1) level of the transcript - eukaryotic mRNA has structural features that affect translation efficiency - e.g. complex secondary structures in the 5' UTR can hinder ribosome scanning and reduce initiation at the start codon 2) global/cell-wide regulation - under stress conditions, cells broadly inhibit protein synthesis - prolonged stress may activate pathways like apoptosis to maintain cellular integrity
45
main site of protein synthesis?
80s ribosome - made up of 40 and 60s subunits that associate & disassociate - maximal translation potential occurs when they're disassociated - 60s subunit contains peptidyl transferase = links amino acids via peptide bonds
46
what is the importance in using different detergents (e.g. SDS vs Triton X-100) to extract proteins from different cellular compartments (e.g. nucleus vs cytoplasm)?
SDS - strong detergent; breaks both cytoplasmic and nuclear membranes - gives whole-cell extract (proteins from all compartments) Triton X-100 - gentler detergent; only breaks outer membrane & gives cytoplasmic protein extract
47
(3 marks) Outline how an antisense RNA probe is generated from cDNA and how it is used in WMISH.
Clone gene of interest into a plasmid with a promoter (T7/SP6). Linearize the plasmid downstream of the insert. Perform in vitro transcription using T7/SP6 RNA polymerase, incorporating DIG-labelled UTP during riboprobe synthesis to generate a DIG-tagged antisense probe for detection in WMISH.
48
(2 marks) Explain the difference between “sense” and “antisense” RNA probes, and their respective purposes in an ISH experiment.

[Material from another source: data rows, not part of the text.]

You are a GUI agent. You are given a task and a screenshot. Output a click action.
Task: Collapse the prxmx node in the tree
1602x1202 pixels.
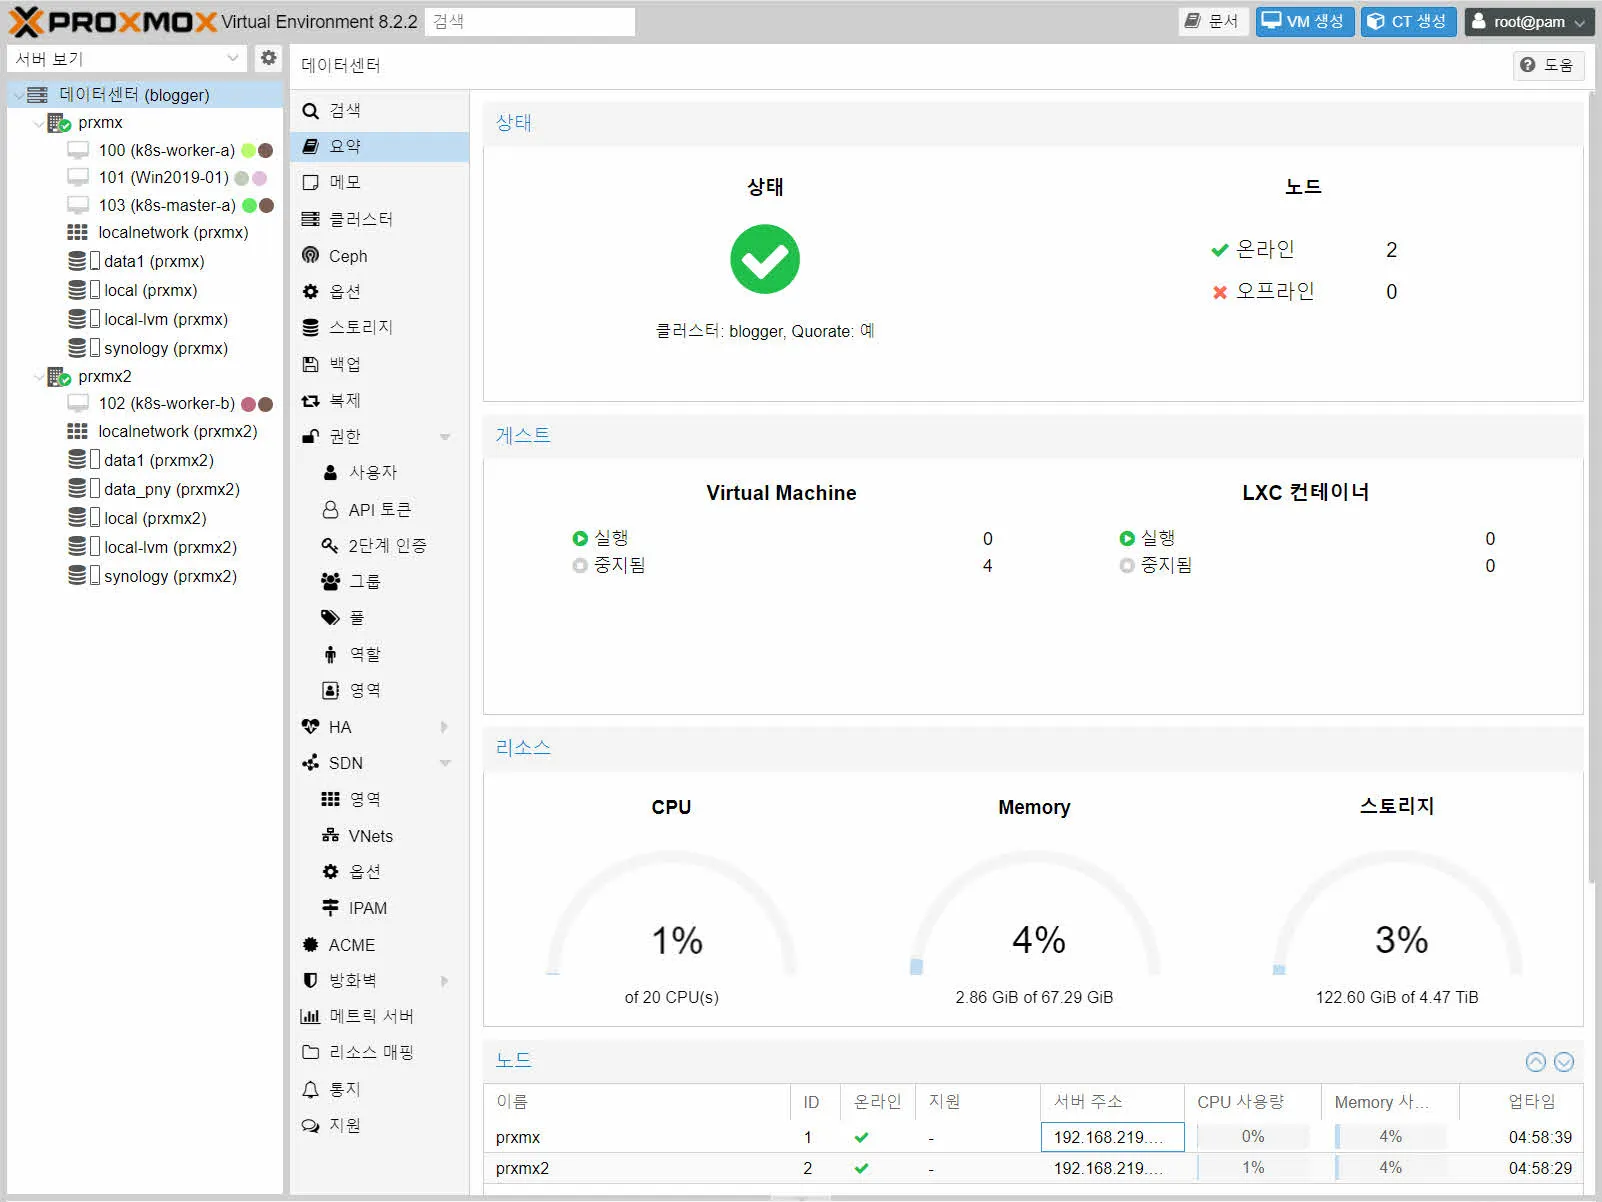[36, 122]
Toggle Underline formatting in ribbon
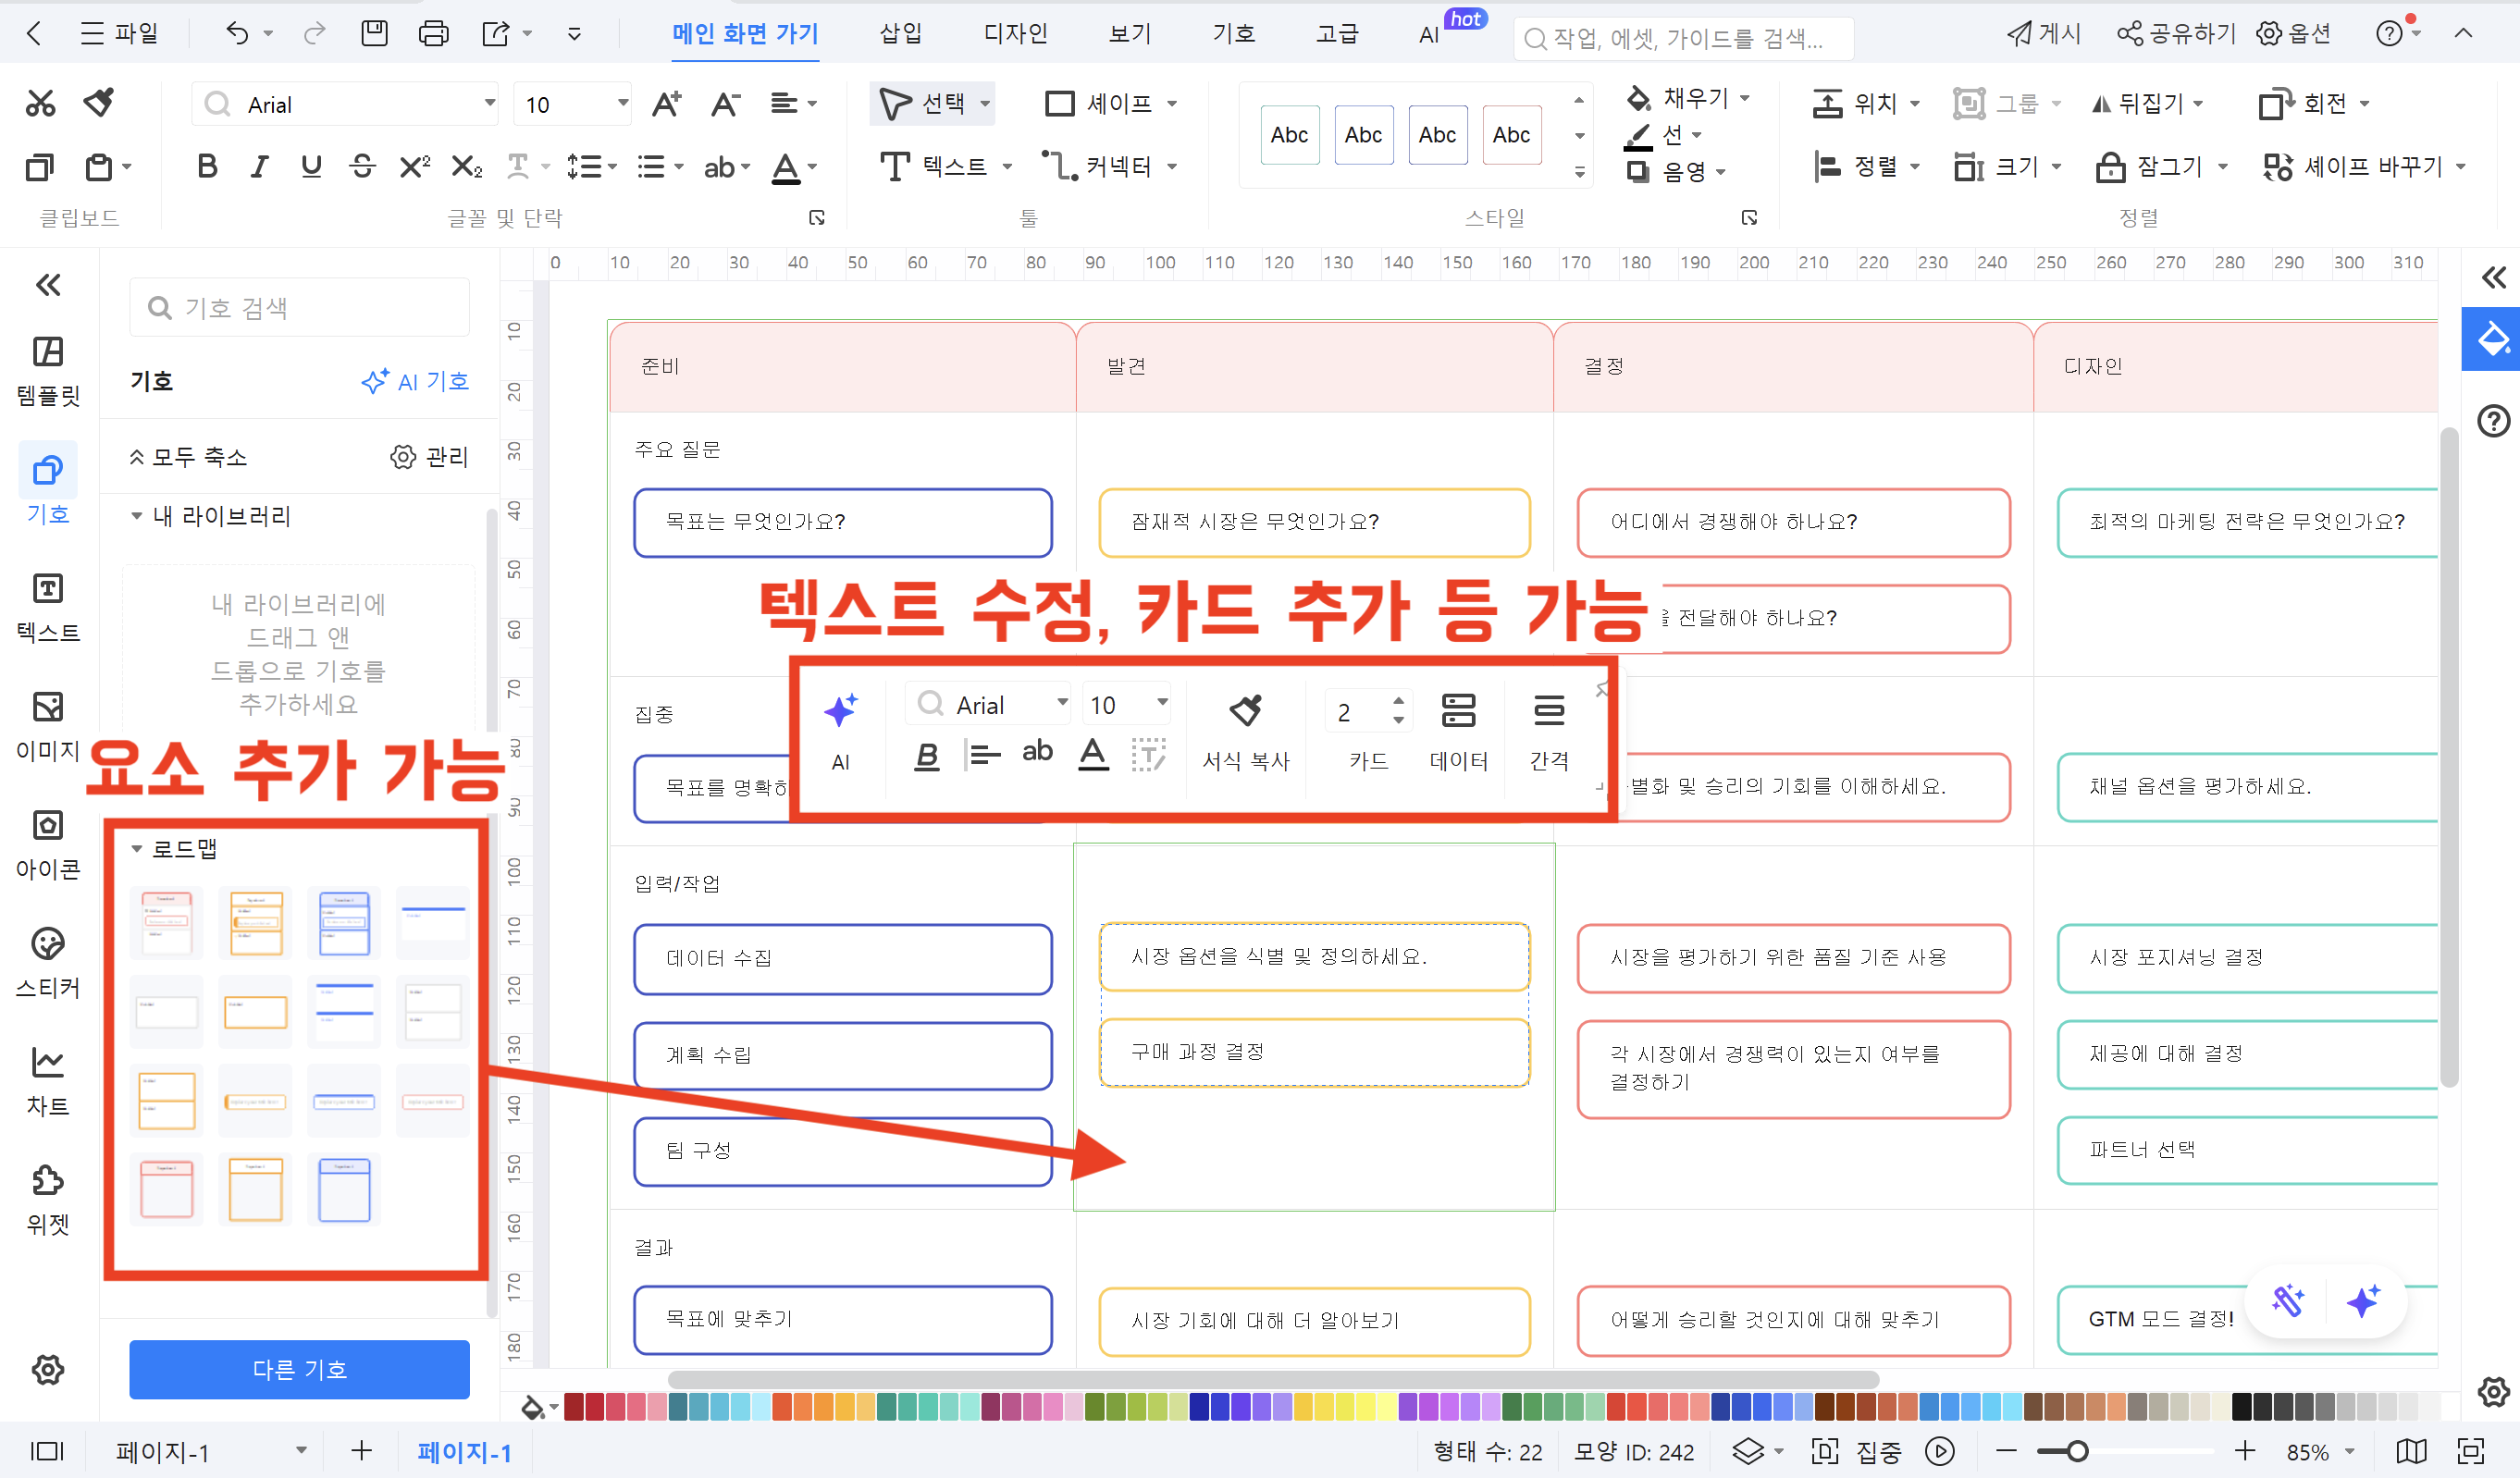The width and height of the screenshot is (2520, 1478). (311, 166)
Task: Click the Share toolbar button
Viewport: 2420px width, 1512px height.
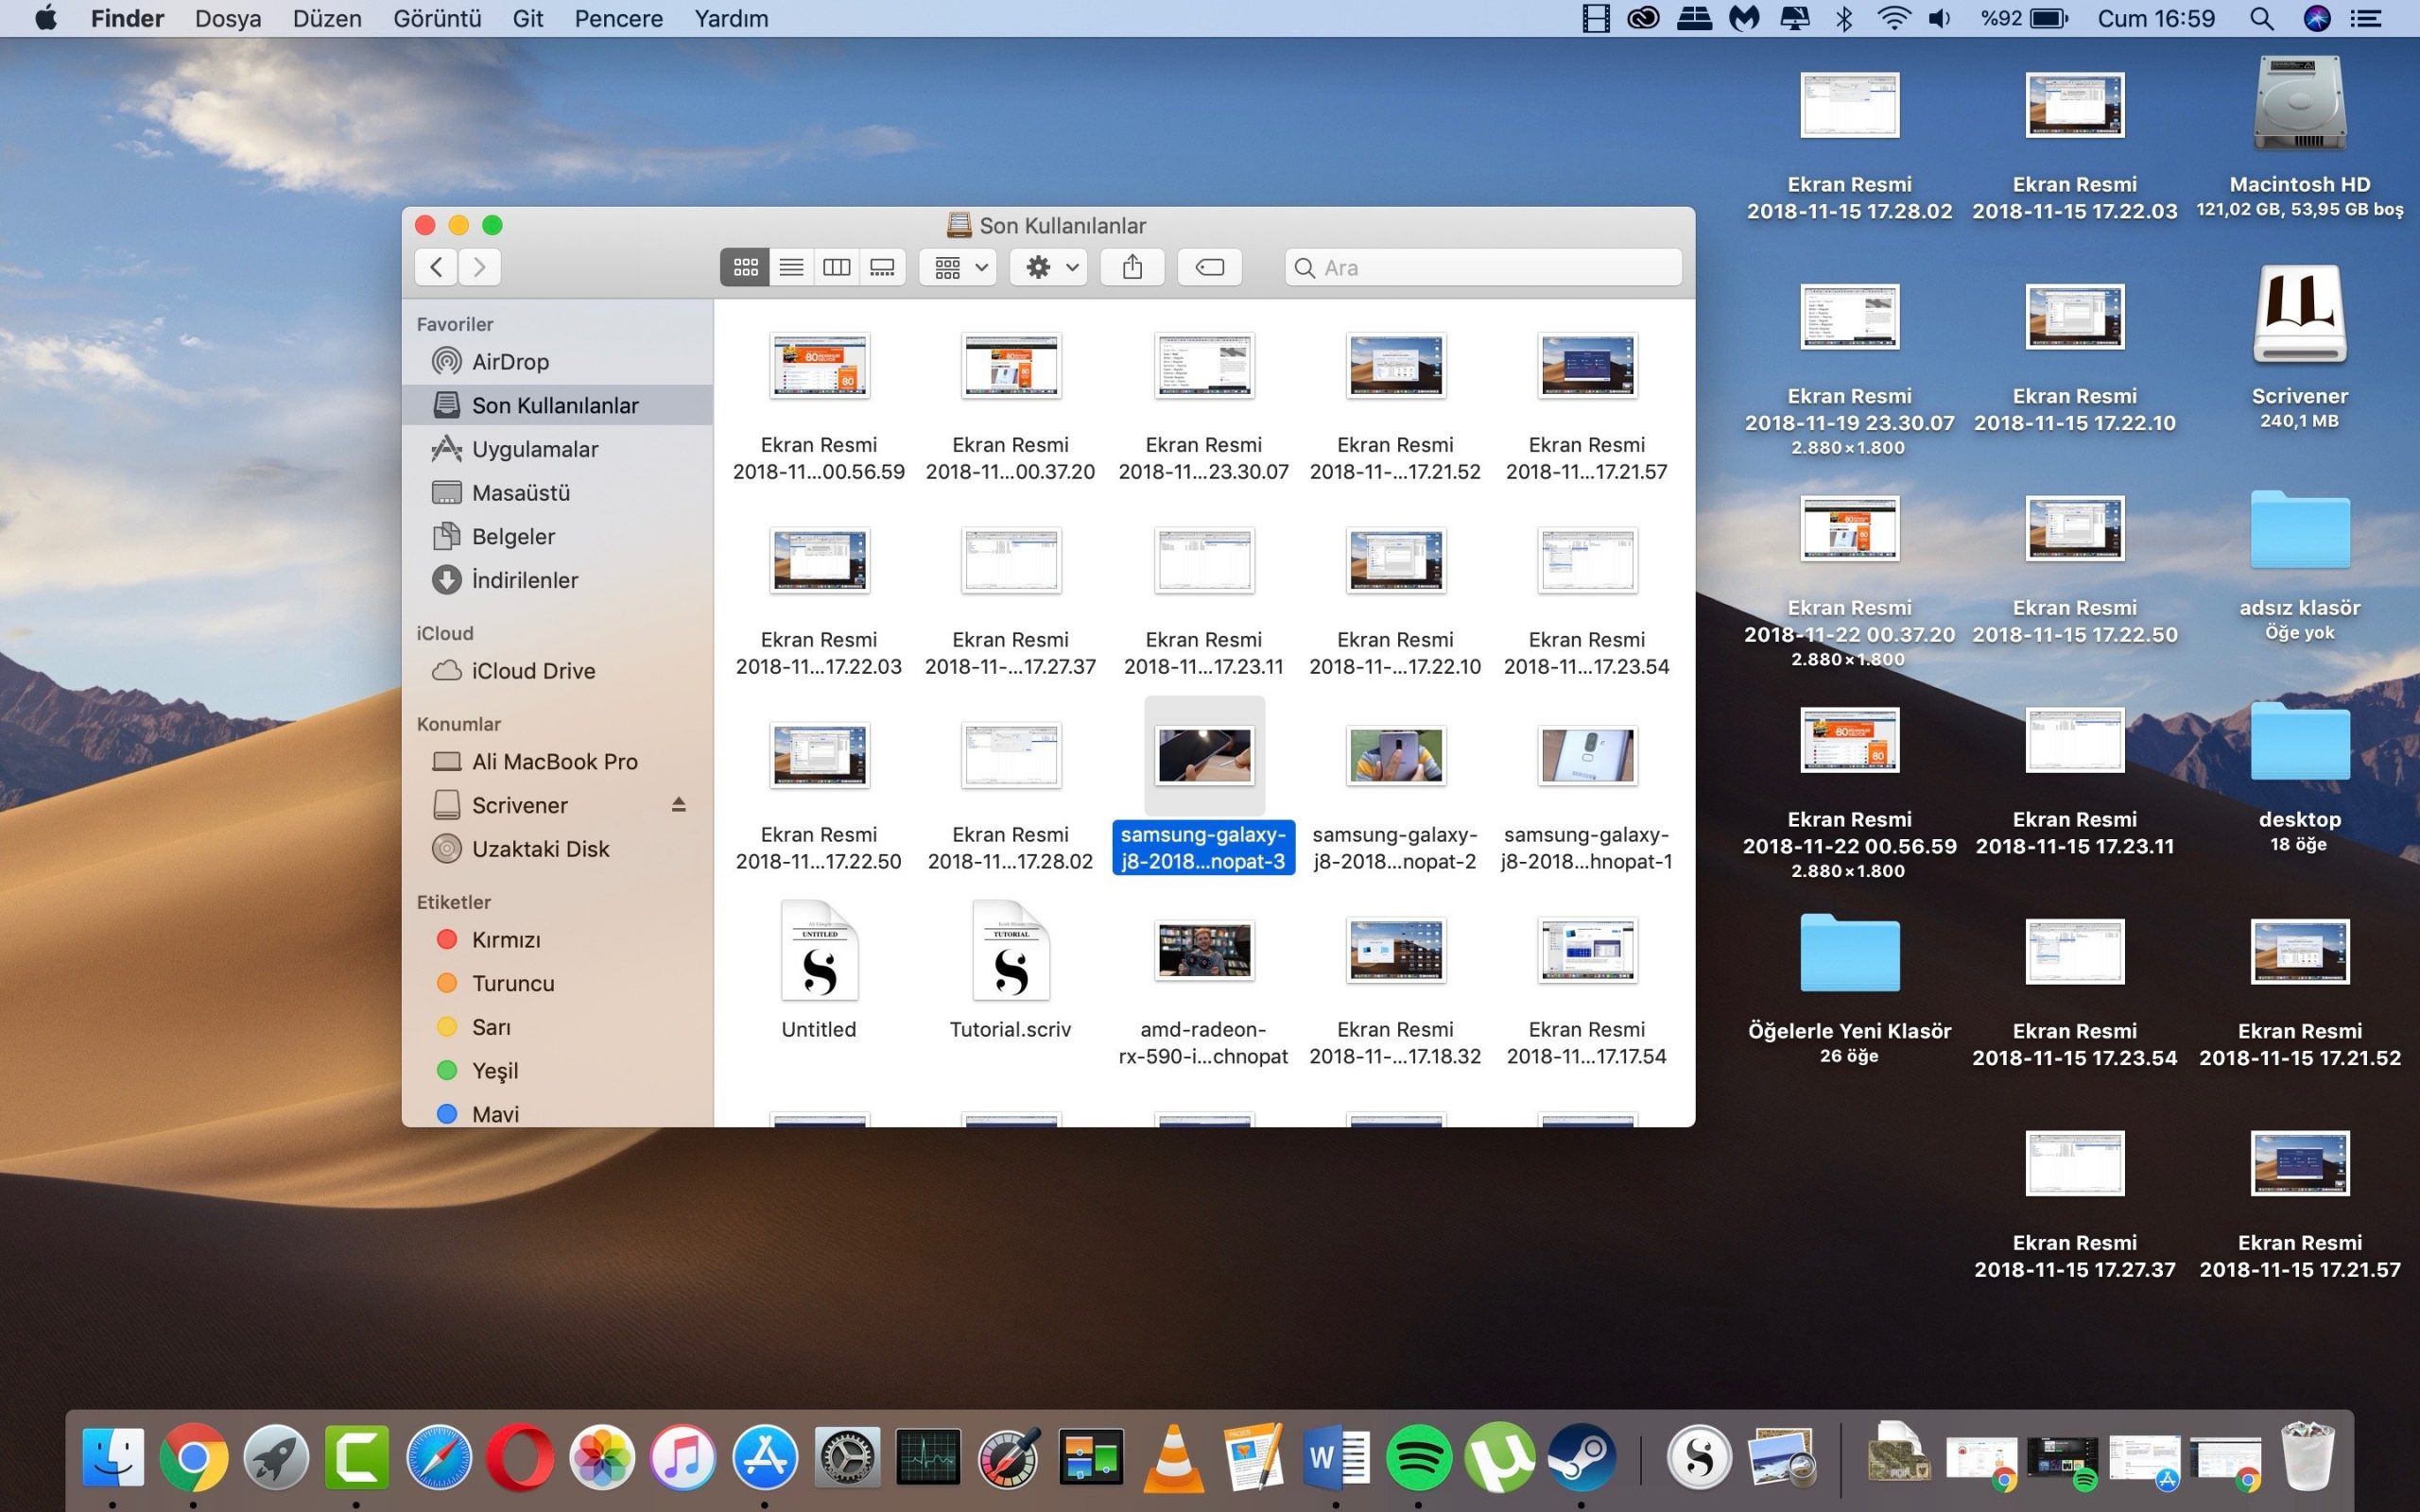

Sense probe: (negative control) same sequence as target mRNA; doesn’t bind—used as a negative control to check for non-specific staining. Antisense probe: (experimental probe) complementary to mRNA; binds specifically—used to detect gene expression.
49
(2.5 marks) Outline the key steps required to generate double-stranded cDNA from a tissue sample.
RNA extraction: Isolate total RNA from the tissue sample, often using TRIzol or column-based methods. First-strand synthesis: Use reverse transcriptase with a primer (e.g. oligo-dT or random hexamers) to synthesize the first strand of cDNA from the mRNA template. Second-strand synthesis: Use DNA polymerase to synthesize the second DNA strand, forming double-stranded cDNA.
50
(3 marks) Describe the principle behind T-A cloning, including the roles of sticky ends and Taq polymerase.
Taq polymerase adds a single A overhang to PCR products due to its lack of proofreading activity. The plasmid vector is cut by restriction enzymes, then prepared with a complementary T overhang. The A and T overhangs anneal, and DNA ligase seals the nicks, enabling ligation of the insert into the vector.
51
(2 marks) Give two advantages of using sticky-end ligation over blunt-end ligation in cloning.
Sticky ends can form hydrogen bonds via base pairing, making ligation more efficient than blunt ends. Sticky-end ligation can be directional, ensuring the insert goes in the correct orientation.